### Written request 1
In the text on international telecommunications, what telephone density does China aim to reach by the end of the decade?

### Text block

'''

A pull for wider service is coming from big corporate customers. Already globalized, they want the convenience of dealing with a single phone company around the world - especially if that company can provide advanced services to make Tokyo as easy to reach as Tacoma. The competition should also bring down corporate rates.

The money is not just in service, it is in equipment too. In April, AT&T announced potentially its biggest equipment deal yet. The Hainan Posts and Telecommunications Bureau is spending some $12.4 million to install AT&T switching equipment. The deal is the first since the telecommunications giant and the Chinese government signed a memorandum of understanding to supply telecommunications equipment.

Telephone density - the number of lines per 100 population - is only about 1.67 in China. (In the US, it is about 50.) If the Chinese can move that density to just 2.67, it would mean more business than AT&T's current share of the US equipment market. China is ambitious: It aims to boost tele-density to about 20 by the end of the decade.

In 1983, foreign revenues made up only 8 percent of AT&T's business. Today, it accounts for about 25 percent. By the year 2000, AT&T plans to have half of its business coming from abroad. One-sixth of the company's employees already work abroad.

"We see growing our business outside the United States as the single most important growth imperative," Tobias says.

All these moves will make international telecommunications a complicated industry. Telephone companies in one country will be leasing lines from foreign competitors, heating up competition, even as they seek alliances to create global networks.

"In the international telecommunications market, the two concepts coexist: one is competition and the other is cooperation," says Takeo Miura, deputy director of the Washington office of Kokusai Denshin Denwa Company, Japan's largest international carrier. "One hand shakes hands with all other carriers. The other hand shakes hands very selectively."

'''

### Data excerpts
'''

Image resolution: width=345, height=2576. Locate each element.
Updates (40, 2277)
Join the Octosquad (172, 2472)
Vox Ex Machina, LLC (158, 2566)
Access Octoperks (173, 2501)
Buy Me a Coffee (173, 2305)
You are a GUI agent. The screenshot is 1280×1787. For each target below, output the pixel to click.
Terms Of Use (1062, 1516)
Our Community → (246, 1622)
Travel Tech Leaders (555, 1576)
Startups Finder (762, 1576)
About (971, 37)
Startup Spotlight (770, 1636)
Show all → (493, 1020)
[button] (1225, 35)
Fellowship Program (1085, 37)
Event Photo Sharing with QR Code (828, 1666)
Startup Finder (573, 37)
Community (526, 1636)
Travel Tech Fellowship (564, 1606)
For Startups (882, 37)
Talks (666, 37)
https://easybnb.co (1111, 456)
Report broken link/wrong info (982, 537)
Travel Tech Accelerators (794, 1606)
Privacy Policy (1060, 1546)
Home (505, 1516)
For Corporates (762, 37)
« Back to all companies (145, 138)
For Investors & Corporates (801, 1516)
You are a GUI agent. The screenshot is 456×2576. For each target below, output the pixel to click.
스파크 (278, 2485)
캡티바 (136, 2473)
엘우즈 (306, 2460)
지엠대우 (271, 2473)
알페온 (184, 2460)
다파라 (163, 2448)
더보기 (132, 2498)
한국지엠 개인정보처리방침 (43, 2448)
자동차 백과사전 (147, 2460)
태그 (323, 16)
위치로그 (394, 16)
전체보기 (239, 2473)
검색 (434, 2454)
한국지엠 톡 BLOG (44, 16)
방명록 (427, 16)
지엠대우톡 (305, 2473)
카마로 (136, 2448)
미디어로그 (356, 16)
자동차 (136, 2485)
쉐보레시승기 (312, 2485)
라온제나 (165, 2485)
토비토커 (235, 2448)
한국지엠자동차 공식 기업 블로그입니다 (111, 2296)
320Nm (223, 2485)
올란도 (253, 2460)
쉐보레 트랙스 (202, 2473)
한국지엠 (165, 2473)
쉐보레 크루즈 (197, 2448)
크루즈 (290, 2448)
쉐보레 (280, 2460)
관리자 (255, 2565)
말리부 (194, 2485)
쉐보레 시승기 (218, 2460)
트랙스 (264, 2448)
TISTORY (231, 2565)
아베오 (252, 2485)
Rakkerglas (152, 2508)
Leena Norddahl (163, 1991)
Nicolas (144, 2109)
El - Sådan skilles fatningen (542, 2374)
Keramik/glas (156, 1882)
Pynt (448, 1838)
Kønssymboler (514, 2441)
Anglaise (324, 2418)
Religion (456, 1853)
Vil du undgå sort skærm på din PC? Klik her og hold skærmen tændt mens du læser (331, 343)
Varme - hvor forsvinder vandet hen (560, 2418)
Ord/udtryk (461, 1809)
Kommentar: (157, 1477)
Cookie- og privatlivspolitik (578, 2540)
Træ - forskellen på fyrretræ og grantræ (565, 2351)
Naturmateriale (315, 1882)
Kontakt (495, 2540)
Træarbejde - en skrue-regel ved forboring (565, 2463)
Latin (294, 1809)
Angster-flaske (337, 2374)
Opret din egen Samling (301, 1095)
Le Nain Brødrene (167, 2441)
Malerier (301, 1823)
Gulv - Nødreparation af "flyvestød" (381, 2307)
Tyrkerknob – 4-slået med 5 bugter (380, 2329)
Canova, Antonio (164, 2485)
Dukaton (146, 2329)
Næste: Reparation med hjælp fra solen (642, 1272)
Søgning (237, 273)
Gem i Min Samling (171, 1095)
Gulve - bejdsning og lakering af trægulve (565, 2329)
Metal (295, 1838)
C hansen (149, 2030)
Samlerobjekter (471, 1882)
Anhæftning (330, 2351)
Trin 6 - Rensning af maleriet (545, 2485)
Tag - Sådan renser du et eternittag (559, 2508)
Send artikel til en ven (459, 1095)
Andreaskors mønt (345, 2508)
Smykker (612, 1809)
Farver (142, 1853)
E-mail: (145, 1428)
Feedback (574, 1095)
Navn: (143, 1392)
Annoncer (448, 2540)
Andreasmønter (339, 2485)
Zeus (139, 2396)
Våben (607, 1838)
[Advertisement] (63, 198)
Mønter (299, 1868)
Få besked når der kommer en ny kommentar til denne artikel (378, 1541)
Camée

'''

### Written request 2
Switch "Pynt" to "Dekoration" in the records from the line with "관리자 (255, 2565)" through the line with "Angster-flaske (337, 2374)", and give only those lines again, otherwise unchanged.

### Reply 1
About 20 lines per 100 population.

### Reply 2
관리자 (255, 2565)
말리부 (194, 2485)
쉐보레 시승기 (218, 2460)
트랙스 (264, 2448)
TISTORY (231, 2565)
아베오 (252, 2485)
Rakkerglas (152, 2508)
Leena Norddahl (163, 1991)
Nicolas (144, 2109)
El - Sådan skilles fatningen (542, 2374)
Keramik/glas (156, 1882)
Dekoration (448, 1838)
Kønssymboler (514, 2441)
Anglaise (324, 2418)
Religion (456, 1853)
Vil du undgå sort skærm på din PC? Klik her og hold skærmen tændt mens du læser (331, 343)
Varme - hvor forsvinder vandet hen (560, 2418)
Ord/udtryk (461, 1809)
Kommentar: (157, 1477)
Cookie- og privatlivspolitik (578, 2540)
Træ - forskellen på fyrretræ og grantræ (565, 2351)
Naturmateriale (315, 1882)
Kontakt (495, 2540)
Træarbejde - en skrue-regel ved forboring (565, 2463)
Latin (294, 1809)
Angster-flaske (337, 2374)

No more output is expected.